In Hull, workers and trade unionists marched to the P&O offices while chanting, “P&O—how low.”Martyn Gray is Executive Officer at Nautilus International, which represents the officers made redundant. He told Socialist Worker, “The government needs to step up and intervene.
“No one should be willing to do business with P&O until it’s put right. It’s all about the money. They are determined to use this as an opportunity to get rid of organised workers.”
In Liverpool protesters chanted, “The workers, united, will never be defeated.” Dave Lowe, the chair of Wigan TUC told Socialist Worker, “The trade union movement needs to mobilise around the 800 sacked workers. There needs to be more protests and strikes—that’s the way we’ll win.
Dave added, “In this dispute foreign workers mustn’t be scapegoats. Racism will only weaken the fight. Workers of all nationalities must be brought into the fight, solidarity among workers is key.”
Union leaders mustn’t let the anger dissipate or push it into a reliance on a legal strategy. There was a sign of this in the TUC union federation’s statement. TUC general secretary Frances O’Grady said, “If P&O breached the law they must suffer severe consequences—with ministers increasing the legal penalties if necessary. If one employer gets away with this, every worker is at risk.”
Some workers in Hull continue to occupy a ship. The captain of the Pride of Hull had “locked himself in his cabin”. And in a sign of solidarity, dockers are refusing to unmoor the vessel meaning it could be stuck in port for days. Sustained occupations across ships would have been the most powerful weapons in the hands of workers.
Unity, solidarity and militancy, not the legal system, is how workers will win their jobs back.
Tory ministers feigned outrage at the P&O sackings. Yet on the same day the government announced plans to fire at least 1,000 of its own workers in the civil service.
Bosses in the Department for Work and Pensions (DWP) announced plans on Thursday morning to close as many as 42 processing centres across Britain. The PCS union warns at least 1,000 jobs at 13 sites could be at risk, with no option to relocate or transfer the workers affected. Workers were only told of the plans in sudden meetings on Thursday morning.
Steve West, PCS group assistant secretary for the DWP, visited the office Bathgate, Scotland. He told Socialist Worker, “People were very taken aback. It was suddenly announced—they were stunned. Some people were very upset because they’ve worked there a very long time. I’ve told members they’ve been treated as numbers. They worked really hard during the pandemic when they handled an increase in Universal Credit claims. Now this is the way they’ve been treated. It’s like a slap in the face for people.”

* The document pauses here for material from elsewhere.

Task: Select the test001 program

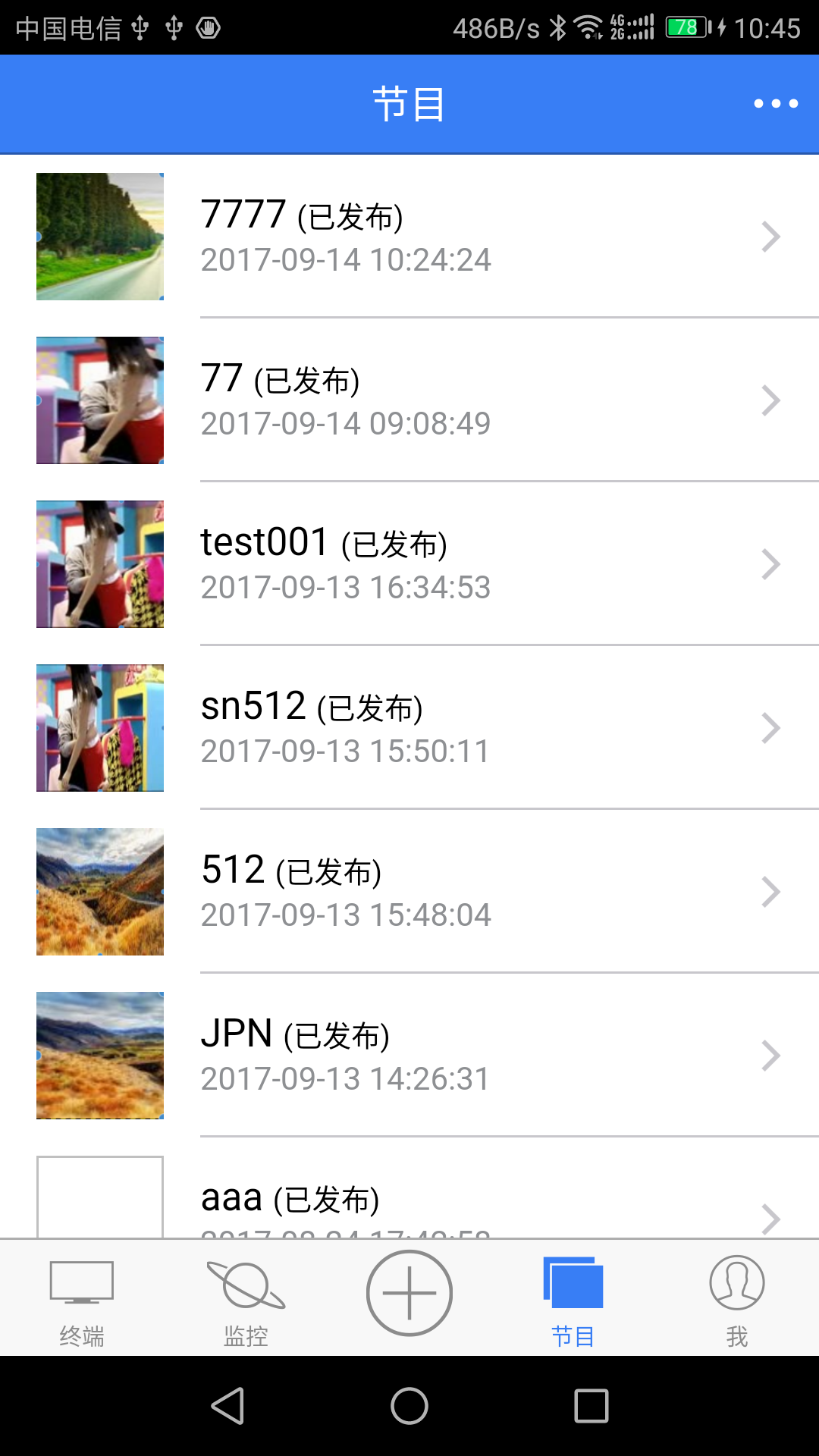Action: [410, 564]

Steve said there could be even more office closures to come if the Tories get away with this first round. “They’re considering every office in the DWP, with a decision by 2028. That seems like a long way in the future but they’re getting on with it now,” he said. “I’ve told people the union is going to fight this. We’re not going to let this go—there’s no reason why they have to close these offices. We can talk about what needs to be done to win this—and strikes are certainly the way.”